== YOUR ASSIGNMENT ==
Quote exactly the lines spanning from the top of the data below to the line that contains "Task: Open the CNC mode", including both.

== SUPPLIED MATERIAL ==
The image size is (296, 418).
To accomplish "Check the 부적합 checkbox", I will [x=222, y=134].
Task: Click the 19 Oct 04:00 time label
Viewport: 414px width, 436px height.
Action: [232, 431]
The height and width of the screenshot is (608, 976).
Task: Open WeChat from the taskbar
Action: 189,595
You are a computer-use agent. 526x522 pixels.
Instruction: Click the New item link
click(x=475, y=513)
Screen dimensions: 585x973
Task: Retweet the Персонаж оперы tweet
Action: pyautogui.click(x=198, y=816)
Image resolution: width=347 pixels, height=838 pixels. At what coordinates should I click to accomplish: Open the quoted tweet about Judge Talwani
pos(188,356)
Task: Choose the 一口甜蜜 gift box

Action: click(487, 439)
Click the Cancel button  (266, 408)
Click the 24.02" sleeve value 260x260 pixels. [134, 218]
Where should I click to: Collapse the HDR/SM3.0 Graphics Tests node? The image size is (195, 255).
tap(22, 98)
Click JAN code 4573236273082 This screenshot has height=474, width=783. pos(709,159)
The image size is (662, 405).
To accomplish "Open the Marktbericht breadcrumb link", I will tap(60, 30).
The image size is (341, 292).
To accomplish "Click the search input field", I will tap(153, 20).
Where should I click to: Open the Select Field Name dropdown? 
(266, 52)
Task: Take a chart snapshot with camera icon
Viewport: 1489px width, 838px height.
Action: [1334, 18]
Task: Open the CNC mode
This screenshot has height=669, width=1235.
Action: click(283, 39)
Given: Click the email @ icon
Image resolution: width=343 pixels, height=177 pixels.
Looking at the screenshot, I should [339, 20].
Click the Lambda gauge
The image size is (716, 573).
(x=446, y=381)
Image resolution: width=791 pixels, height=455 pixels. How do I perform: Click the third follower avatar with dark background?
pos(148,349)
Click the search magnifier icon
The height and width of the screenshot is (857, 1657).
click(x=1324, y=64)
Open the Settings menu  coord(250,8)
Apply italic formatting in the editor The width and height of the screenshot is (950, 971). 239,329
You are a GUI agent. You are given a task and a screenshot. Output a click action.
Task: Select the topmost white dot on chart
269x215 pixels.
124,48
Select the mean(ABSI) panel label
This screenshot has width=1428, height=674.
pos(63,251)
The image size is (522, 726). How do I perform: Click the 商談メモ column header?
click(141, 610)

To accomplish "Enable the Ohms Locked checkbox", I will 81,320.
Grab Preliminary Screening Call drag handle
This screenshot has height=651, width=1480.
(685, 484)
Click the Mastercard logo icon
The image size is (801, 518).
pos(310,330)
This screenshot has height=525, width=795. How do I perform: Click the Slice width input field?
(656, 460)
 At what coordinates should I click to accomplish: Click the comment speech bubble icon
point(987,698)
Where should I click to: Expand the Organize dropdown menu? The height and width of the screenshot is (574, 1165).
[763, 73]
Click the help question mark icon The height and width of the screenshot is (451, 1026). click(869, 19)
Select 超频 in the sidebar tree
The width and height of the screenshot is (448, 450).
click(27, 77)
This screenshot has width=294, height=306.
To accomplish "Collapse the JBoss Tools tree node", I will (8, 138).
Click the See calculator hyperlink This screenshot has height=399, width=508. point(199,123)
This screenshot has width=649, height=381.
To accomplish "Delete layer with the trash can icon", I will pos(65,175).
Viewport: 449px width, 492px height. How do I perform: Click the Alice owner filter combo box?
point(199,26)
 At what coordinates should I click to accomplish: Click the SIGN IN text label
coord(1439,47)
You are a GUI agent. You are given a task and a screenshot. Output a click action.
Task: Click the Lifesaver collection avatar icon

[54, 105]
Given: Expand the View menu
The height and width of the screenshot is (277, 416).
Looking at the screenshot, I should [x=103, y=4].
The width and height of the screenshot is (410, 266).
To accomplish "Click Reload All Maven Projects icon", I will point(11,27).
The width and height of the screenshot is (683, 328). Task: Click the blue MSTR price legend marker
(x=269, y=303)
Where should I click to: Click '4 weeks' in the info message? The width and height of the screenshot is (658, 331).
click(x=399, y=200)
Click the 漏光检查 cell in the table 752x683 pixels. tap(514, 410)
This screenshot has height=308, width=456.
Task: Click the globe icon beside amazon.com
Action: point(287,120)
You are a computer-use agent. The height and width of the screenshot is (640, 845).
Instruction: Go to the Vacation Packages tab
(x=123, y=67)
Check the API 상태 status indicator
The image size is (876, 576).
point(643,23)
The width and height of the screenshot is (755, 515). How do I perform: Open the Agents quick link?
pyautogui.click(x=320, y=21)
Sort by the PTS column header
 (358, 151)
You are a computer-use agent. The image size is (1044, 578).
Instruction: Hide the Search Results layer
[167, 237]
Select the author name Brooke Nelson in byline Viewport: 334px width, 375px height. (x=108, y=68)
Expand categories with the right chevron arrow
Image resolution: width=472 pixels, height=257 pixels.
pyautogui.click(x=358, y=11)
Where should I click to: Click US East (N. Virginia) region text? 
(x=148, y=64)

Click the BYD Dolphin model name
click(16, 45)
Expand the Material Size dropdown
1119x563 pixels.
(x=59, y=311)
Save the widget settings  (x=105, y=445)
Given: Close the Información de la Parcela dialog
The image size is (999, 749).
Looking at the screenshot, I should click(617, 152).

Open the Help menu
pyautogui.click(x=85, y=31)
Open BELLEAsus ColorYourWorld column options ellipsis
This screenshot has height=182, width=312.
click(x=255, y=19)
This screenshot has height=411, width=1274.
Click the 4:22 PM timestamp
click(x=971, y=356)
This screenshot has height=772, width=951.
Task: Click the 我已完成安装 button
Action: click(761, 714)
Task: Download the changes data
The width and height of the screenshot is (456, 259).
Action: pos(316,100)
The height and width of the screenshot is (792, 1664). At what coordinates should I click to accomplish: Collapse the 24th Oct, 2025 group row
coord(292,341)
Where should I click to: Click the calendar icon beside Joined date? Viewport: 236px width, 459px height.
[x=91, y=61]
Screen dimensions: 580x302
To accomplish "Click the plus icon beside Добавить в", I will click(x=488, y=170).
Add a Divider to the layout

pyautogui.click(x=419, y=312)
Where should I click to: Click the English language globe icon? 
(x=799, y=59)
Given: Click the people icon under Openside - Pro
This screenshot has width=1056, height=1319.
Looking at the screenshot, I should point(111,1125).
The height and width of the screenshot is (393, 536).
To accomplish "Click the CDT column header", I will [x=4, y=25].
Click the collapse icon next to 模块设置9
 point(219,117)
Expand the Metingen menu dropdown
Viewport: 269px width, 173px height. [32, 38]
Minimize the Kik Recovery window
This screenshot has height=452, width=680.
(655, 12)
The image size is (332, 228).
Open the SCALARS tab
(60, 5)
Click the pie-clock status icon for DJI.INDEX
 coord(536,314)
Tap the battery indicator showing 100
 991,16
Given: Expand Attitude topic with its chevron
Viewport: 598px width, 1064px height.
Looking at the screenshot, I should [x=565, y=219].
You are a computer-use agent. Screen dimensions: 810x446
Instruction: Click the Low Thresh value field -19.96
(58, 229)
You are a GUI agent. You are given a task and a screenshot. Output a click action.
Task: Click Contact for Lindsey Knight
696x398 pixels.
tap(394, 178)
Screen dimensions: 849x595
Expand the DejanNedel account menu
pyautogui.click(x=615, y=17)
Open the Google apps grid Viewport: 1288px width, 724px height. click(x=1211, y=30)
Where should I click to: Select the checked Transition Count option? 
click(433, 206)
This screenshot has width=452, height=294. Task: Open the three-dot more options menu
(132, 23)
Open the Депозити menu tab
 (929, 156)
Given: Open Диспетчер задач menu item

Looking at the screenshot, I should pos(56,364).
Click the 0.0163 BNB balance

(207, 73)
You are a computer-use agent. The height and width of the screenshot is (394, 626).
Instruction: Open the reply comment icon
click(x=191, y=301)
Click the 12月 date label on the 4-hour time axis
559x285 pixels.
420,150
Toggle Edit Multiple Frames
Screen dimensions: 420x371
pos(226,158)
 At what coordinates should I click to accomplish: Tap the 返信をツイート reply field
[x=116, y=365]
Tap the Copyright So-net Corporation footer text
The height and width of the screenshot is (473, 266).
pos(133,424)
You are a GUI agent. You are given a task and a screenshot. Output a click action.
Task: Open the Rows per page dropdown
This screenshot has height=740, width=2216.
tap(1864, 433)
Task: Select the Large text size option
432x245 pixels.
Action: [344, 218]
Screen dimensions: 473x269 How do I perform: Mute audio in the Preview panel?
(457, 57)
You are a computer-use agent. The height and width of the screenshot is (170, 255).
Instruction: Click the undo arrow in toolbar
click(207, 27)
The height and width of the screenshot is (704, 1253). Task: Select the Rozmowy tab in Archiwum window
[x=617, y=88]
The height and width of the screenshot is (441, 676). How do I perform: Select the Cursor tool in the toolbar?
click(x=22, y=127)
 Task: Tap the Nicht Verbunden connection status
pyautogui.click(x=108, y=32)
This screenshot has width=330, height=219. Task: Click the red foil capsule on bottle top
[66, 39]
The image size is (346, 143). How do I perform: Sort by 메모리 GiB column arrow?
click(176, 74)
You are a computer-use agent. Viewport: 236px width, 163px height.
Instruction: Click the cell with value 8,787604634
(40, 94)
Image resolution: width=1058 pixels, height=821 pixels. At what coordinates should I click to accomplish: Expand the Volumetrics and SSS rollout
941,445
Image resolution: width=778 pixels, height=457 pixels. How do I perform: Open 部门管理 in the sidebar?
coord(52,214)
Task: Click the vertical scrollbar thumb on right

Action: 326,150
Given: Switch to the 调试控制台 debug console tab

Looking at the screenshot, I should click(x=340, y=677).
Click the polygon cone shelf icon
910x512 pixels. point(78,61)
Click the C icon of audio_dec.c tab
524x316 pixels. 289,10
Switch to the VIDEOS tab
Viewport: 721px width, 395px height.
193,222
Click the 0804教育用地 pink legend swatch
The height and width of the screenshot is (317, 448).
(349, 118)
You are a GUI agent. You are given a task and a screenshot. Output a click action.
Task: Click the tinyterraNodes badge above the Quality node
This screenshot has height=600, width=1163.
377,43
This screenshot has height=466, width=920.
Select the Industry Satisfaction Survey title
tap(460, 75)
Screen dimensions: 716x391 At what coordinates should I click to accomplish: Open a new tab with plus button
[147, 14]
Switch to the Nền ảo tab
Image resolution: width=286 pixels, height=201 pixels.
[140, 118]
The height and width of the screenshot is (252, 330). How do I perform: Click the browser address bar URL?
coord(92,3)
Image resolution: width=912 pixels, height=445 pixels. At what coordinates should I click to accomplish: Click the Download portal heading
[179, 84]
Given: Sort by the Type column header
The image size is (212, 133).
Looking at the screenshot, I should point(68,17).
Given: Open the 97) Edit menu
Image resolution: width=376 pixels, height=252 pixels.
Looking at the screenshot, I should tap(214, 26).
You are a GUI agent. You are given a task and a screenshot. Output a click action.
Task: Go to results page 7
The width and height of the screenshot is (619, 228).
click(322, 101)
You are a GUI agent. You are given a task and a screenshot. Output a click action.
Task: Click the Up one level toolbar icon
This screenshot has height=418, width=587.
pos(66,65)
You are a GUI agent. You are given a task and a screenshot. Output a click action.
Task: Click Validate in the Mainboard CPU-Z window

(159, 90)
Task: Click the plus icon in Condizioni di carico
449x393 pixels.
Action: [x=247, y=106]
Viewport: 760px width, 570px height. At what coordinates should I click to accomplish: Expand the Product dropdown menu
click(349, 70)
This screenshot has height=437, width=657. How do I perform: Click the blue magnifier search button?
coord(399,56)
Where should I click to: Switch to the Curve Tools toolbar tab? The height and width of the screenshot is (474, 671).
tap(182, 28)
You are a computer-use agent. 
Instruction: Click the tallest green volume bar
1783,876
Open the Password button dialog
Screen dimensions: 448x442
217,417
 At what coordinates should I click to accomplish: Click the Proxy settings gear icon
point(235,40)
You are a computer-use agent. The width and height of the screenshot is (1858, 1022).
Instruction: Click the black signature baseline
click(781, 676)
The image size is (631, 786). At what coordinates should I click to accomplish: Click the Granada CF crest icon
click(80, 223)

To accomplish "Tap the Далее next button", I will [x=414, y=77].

== TASK SOLUTION ==
The image size is (296, 418).
To accomplish "Check the 부적합 checkbox", I will [x=222, y=134].
Task: Click the 19 Oct 04:00 time label
Viewport: 414px width, 436px height.
Action: [232, 431]
The height and width of the screenshot is (608, 976).
Task: Open WeChat from the taskbar
Action: 189,595
You are a computer-use agent. 526x522 pixels.
Instruction: Click the New item link
click(x=475, y=513)
Screen dimensions: 585x973
Task: Retweet the Персонаж оперы tweet
Action: pyautogui.click(x=198, y=816)
Image resolution: width=347 pixels, height=838 pixels. At what coordinates should I click to accomplish: Open the quoted tweet about Judge Talwani
pos(188,356)
Task: Choose the 一口甜蜜 gift box

Action: click(487, 439)
Click the Cancel button  (266, 408)
Click the 24.02" sleeve value 260x260 pixels. [134, 218]
Where should I click to: Collapse the HDR/SM3.0 Graphics Tests node? The image size is (195, 255).
tap(22, 98)
Click JAN code 4573236273082 This screenshot has height=474, width=783. pos(709,159)
The image size is (662, 405).
To accomplish "Open the Marktbericht breadcrumb link", I will tap(60, 30).
The image size is (341, 292).
To accomplish "Click the search input field", I will tap(153, 20).
Where should I click to: Open the Select Field Name dropdown? 
(266, 52)
Task: Take a chart snapshot with camera icon
Viewport: 1489px width, 838px height.
Action: [1334, 18]
Task: Open the CNC mode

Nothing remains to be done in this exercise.